● Work required
Each record below must be retyped exactly, with nothing left out.

● Extracted records
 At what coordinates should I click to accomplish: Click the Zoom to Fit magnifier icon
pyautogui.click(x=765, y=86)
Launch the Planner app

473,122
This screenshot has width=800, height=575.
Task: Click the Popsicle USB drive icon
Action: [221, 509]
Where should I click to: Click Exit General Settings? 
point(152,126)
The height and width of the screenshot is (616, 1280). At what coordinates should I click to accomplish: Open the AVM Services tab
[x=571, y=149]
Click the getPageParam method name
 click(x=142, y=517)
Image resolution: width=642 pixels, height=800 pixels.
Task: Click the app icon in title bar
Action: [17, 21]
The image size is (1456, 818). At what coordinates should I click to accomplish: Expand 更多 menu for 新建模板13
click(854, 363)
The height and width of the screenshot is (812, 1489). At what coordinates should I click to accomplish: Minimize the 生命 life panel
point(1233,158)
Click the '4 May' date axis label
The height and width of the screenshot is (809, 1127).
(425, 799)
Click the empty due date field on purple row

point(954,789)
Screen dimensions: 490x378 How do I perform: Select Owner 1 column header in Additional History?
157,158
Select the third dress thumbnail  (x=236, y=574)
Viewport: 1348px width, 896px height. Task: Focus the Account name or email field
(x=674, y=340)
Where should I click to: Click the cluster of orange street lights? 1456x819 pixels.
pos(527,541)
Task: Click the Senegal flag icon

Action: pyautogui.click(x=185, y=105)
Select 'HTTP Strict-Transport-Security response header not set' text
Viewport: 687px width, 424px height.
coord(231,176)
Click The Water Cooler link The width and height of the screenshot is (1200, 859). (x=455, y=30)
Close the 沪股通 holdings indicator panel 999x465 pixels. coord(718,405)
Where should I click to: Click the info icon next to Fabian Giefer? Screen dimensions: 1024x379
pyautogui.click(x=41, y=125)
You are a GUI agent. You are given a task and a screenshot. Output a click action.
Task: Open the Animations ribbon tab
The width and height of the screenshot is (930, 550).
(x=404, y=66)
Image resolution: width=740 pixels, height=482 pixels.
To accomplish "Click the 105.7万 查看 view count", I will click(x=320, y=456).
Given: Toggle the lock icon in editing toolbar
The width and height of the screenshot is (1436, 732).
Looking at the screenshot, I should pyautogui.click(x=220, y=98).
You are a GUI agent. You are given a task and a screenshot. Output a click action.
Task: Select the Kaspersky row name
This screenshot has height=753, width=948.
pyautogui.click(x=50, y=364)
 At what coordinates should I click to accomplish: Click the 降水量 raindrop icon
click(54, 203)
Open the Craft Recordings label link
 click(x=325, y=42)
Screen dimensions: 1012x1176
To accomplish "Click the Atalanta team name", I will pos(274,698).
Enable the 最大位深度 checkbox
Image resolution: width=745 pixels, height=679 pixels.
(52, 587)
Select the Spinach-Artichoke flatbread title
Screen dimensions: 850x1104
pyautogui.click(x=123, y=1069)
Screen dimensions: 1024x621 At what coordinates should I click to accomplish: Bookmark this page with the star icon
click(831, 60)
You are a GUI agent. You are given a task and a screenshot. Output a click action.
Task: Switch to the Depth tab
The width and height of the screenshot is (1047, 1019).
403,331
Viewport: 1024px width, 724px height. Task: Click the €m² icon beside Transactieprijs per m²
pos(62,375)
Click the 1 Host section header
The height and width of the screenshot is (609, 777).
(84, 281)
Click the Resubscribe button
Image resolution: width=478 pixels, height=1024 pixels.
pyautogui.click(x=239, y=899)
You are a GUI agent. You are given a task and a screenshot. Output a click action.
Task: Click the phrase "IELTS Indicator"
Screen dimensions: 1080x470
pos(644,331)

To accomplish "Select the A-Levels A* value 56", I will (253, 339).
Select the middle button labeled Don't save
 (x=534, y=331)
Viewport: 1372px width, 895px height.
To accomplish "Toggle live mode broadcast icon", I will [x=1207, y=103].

● Output of the exercise
 At what coordinates should I click to accomplish: Click the Zoom to Fit magnifier icon
pyautogui.click(x=765, y=86)
Launch the Planner app

473,122
This screenshot has width=800, height=575.
Task: Click the Popsicle USB drive icon
Action: [221, 509]
Where should I click to: Click Exit General Settings? 
point(152,126)
The height and width of the screenshot is (616, 1280). At what coordinates should I click to accomplish: Open the AVM Services tab
[x=571, y=149]
Click the getPageParam method name
 click(x=142, y=517)
Image resolution: width=642 pixels, height=800 pixels.
Task: Click the app icon in title bar
Action: [17, 21]
The image size is (1456, 818). At what coordinates should I click to accomplish: Expand 更多 menu for 新建模板13
click(854, 363)
The height and width of the screenshot is (812, 1489). At what coordinates should I click to accomplish: Minimize the 生命 life panel
point(1233,158)
Click the '4 May' date axis label
The height and width of the screenshot is (809, 1127).
(425, 799)
Click the empty due date field on purple row

point(954,789)
Screen dimensions: 490x378 How do I perform: Select Owner 1 column header in Additional History?
157,158
Select the third dress thumbnail  (x=236, y=574)
Viewport: 1348px width, 896px height. Task: Focus the Account name or email field
(x=674, y=340)
Where should I click to: Click the cluster of orange street lights? 1456x819 pixels.
pos(527,541)
Task: Click the Senegal flag icon

Action: pyautogui.click(x=185, y=105)
Select 'HTTP Strict-Transport-Security response header not set' text
Viewport: 687px width, 424px height.
coord(231,176)
Click The Water Cooler link The width and height of the screenshot is (1200, 859). (x=455, y=30)
Close the 沪股通 holdings indicator panel 999x465 pixels. coord(718,405)
Where should I click to: Click the info icon next to Fabian Giefer? Screen dimensions: 1024x379
pyautogui.click(x=41, y=125)
You are a GUI agent. You are given a task and a screenshot. Output a click action.
Task: Open the Animations ribbon tab
The width and height of the screenshot is (930, 550).
(x=404, y=66)
Image resolution: width=740 pixels, height=482 pixels.
To accomplish "Click the 105.7万 查看 view count", I will click(x=320, y=456).
Given: Toggle the lock icon in editing toolbar
The width and height of the screenshot is (1436, 732).
Looking at the screenshot, I should pyautogui.click(x=220, y=98).
You are a GUI agent. You are given a task and a screenshot. Output a click action.
Task: Select the Kaspersky row name
This screenshot has height=753, width=948.
pyautogui.click(x=50, y=364)
 At what coordinates should I click to accomplish: Click the 降水量 raindrop icon
click(54, 203)
Open the Craft Recordings label link
 click(x=325, y=42)
Screen dimensions: 1012x1176
To accomplish "Click the Atalanta team name", I will pos(274,698).
Enable the 最大位深度 checkbox
Image resolution: width=745 pixels, height=679 pixels.
(52, 587)
Select the Spinach-Artichoke flatbread title
Screen dimensions: 850x1104
pyautogui.click(x=123, y=1069)
Screen dimensions: 1024x621 At what coordinates should I click to accomplish: Bookmark this page with the star icon
click(831, 60)
You are a GUI agent. You are given a task and a screenshot. Output a click action.
Task: Switch to the Depth tab
The width and height of the screenshot is (1047, 1019).
403,331
Viewport: 1024px width, 724px height. Task: Click the €m² icon beside Transactieprijs per m²
pos(62,375)
Click the 1 Host section header
The height and width of the screenshot is (609, 777).
(84, 281)
Click the Resubscribe button
Image resolution: width=478 pixels, height=1024 pixels.
pyautogui.click(x=239, y=899)
You are a GUI agent. You are given a task and a screenshot. Output a click action.
Task: Click the phrase "IELTS Indicator"
Screen dimensions: 1080x470
pos(644,331)

To accomplish "Select the A-Levels A* value 56", I will (253, 339).
Select the middle button labeled Don't save
 (x=534, y=331)
Viewport: 1372px width, 895px height.
To accomplish "Toggle live mode broadcast icon", I will [x=1207, y=103].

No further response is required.